Após romper negociações com o Sindimetal, entidade que representa as empresas metalúrgicas da capital e região metropolitana, e deflagrar greves "canguru" em fábricas de São José dos Pinhais e CIC, o Sindicato dos Metalúrgicos da Grande Curitiba (SMC) divulgou nesta terça-feira (06), um balanço da Campanha Salarial 2006. Até o momento, foram fechados acordos individuais em 40 indústrias do setor. Segundo o SMC, cerca de 17 mil trabalhadores já foram beneficiados. Grandes empresas como Bosch e New
Holland, por exemplo, já entraram em consenso com os representantes dos
trabalhadores e fecharam o acordo coletivo, mesmo sem uma definição do patronal.

Hoje, funcionários das empresas Maclinea e Omeco, situadas na região da CIC, decidiram continuar em greve até que haja uma negociação.

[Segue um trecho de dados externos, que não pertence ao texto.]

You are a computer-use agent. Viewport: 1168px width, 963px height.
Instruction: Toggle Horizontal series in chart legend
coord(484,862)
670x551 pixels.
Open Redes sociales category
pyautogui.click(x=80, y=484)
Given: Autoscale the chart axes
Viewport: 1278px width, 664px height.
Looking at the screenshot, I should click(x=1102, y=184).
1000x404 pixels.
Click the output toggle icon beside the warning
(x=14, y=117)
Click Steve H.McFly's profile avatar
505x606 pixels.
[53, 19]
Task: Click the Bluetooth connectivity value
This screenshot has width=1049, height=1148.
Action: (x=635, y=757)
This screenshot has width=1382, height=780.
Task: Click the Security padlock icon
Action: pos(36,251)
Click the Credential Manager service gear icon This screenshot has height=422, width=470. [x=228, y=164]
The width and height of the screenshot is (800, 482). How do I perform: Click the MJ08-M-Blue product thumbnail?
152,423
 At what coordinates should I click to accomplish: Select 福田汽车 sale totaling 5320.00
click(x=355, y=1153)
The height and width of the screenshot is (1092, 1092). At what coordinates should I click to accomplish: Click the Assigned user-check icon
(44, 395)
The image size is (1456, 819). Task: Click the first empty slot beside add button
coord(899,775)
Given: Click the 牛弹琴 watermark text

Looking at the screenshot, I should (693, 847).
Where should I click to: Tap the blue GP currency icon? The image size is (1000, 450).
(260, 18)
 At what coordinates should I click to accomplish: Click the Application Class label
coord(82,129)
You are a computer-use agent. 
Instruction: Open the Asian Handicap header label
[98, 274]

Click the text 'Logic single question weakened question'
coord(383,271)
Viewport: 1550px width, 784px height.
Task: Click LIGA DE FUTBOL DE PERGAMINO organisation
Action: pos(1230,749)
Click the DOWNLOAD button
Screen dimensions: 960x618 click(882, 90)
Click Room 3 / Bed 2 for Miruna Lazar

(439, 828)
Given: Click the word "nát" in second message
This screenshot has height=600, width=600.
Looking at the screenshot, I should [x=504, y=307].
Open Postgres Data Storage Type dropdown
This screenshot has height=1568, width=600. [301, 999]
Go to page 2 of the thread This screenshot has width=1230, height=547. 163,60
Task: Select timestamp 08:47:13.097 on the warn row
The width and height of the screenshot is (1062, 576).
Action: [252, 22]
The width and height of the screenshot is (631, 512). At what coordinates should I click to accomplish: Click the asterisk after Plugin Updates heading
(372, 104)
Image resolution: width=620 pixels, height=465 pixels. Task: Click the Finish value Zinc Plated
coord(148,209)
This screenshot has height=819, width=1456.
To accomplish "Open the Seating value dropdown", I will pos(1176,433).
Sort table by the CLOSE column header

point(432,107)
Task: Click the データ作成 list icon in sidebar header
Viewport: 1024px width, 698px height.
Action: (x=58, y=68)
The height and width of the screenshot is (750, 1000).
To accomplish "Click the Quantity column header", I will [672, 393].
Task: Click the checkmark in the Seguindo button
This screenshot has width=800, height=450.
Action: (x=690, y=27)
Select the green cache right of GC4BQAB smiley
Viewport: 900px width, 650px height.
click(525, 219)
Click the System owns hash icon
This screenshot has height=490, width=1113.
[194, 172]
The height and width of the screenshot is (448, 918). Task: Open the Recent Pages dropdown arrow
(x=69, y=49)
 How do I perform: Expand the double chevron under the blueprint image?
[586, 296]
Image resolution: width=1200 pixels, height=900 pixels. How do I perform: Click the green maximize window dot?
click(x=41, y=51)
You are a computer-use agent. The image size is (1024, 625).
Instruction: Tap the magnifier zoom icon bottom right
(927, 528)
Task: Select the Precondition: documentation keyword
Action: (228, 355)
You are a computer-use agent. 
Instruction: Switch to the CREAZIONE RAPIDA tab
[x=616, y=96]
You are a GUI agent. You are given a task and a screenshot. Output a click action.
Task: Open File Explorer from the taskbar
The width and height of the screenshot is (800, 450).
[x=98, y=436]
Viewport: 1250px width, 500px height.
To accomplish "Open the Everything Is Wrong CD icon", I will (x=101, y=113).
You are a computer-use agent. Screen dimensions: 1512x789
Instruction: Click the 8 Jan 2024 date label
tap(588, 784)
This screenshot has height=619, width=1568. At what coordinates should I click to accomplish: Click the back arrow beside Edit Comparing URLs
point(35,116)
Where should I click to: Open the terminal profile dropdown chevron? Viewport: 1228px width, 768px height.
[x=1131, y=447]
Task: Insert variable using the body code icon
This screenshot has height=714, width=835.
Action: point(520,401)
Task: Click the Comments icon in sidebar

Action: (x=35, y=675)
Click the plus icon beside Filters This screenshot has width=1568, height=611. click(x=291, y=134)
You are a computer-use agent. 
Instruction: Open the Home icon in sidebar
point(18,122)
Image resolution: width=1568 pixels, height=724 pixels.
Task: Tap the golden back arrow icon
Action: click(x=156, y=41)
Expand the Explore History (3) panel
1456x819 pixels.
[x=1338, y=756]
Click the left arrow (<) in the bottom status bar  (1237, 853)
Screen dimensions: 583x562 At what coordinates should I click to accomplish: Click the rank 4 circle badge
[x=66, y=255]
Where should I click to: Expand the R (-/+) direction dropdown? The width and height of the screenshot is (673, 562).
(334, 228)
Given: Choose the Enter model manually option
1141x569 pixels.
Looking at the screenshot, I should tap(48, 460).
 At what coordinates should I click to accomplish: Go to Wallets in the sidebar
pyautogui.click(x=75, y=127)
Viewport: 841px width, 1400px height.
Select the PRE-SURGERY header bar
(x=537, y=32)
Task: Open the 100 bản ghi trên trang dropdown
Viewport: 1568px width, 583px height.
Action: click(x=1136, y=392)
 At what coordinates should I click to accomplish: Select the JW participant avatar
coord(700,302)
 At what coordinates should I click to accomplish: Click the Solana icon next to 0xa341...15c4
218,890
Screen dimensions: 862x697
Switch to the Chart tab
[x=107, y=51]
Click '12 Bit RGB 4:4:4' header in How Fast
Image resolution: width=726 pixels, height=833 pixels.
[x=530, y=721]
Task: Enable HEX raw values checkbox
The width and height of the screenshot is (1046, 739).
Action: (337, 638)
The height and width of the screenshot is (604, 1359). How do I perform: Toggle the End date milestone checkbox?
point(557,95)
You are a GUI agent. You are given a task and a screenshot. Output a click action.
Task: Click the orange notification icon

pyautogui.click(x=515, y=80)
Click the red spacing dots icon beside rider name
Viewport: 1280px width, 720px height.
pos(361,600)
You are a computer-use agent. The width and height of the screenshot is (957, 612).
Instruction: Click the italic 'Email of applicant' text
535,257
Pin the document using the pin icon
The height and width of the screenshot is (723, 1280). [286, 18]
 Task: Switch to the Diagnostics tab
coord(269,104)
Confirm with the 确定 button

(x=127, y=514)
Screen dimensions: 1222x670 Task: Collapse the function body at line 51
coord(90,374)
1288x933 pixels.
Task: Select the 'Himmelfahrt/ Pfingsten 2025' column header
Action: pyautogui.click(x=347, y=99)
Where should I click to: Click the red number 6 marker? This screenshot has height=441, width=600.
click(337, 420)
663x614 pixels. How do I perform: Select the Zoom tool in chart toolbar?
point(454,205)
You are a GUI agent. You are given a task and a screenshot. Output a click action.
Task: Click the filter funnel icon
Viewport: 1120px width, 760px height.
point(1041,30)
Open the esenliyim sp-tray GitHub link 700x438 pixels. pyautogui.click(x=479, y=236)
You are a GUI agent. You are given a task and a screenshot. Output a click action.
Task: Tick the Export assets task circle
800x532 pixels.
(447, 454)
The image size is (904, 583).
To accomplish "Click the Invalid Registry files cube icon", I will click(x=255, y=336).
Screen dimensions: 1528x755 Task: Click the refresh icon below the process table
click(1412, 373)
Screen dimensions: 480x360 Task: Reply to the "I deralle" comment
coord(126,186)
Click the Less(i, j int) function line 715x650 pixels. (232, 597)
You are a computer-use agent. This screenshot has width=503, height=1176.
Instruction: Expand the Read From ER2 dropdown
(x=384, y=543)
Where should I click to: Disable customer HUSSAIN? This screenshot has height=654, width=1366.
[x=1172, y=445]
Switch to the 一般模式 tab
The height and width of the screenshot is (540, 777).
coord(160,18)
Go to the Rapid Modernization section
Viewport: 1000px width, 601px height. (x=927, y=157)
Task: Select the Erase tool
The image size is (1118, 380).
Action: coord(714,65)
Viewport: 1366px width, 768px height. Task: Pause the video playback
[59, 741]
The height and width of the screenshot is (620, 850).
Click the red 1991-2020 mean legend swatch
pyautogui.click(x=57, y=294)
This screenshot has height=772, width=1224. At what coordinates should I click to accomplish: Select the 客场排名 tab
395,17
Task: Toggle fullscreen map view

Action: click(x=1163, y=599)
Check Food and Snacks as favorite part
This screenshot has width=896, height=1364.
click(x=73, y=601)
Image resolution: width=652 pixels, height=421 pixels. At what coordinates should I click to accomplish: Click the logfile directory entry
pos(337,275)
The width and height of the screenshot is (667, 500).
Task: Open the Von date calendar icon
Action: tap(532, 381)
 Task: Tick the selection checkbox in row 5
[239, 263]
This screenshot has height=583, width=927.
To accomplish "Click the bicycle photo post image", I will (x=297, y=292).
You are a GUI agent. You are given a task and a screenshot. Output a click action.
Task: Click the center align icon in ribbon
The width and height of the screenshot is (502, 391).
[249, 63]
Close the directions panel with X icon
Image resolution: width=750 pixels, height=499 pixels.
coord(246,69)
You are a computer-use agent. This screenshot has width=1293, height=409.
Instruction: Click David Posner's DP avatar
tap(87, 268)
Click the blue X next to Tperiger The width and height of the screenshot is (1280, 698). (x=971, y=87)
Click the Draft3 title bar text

Em São José dos Pinhais, metalúrgicos da Latal, Trivisan, Metaltypo e Franzoi, mesmo sem definição de acordo, decidiram retomar as atividades normais e aguardar o desfecho das negociações trabalhando. Nas empresas onde o Sindicato realizou negociações individuais, os resultados foram melhores. "Alguns acordos chegam a 10% de aumento salarial", comemora Sérgio Butka, presidente do SMC.

Na Precon e Plastipoli, por exemplo, os trabalhadores conquistaram 10% de aumento salarial já em dezembro. Na Gans, os funcionários vão receber 5,5% de aumento 10,3% no piso. 

A definição de uma convenção coletiva poderá vir na próxima terça-feira, dia 12, quando o Sindicato realiza assembléia com a categoria em sua sede central para analisar e colocar em votação a proposta de conciliação feita pelo Ministério Público. Diante do impasse entre SMC e Sindimetal, o MP reuniu as partes e propôs que os empresários concedessem 5% de aumento salarial em fevereiro de 2007, 14% de abono parcelado em três vezes e elevação de 7% no piso da categoria. Se esses índices forem aprovados, a convenção coletiva de trabalho dos metalúrgicos poderá ser assinada, caso o patronal também aceite a proposta.           

Denúncia à OIT

O Sindicato dos Metalúrgicos vai denunciar o sócio-proprietário da Metalus Indústria Mecânica, Júlio César Canestraro, à Organização Internacional do Trabalho (OIT), por "prática anti-sindical". O empresário tentou intimar seus funcionários durante assembléia, fotografando-os. "Era uma assembléia de trabalhadores, e não de patrões. Ele apareceu ali para intimida, pressionar os metalúrgicos e tentar tumultuar", afirmou o presidente do SMC, Sérgio Butka.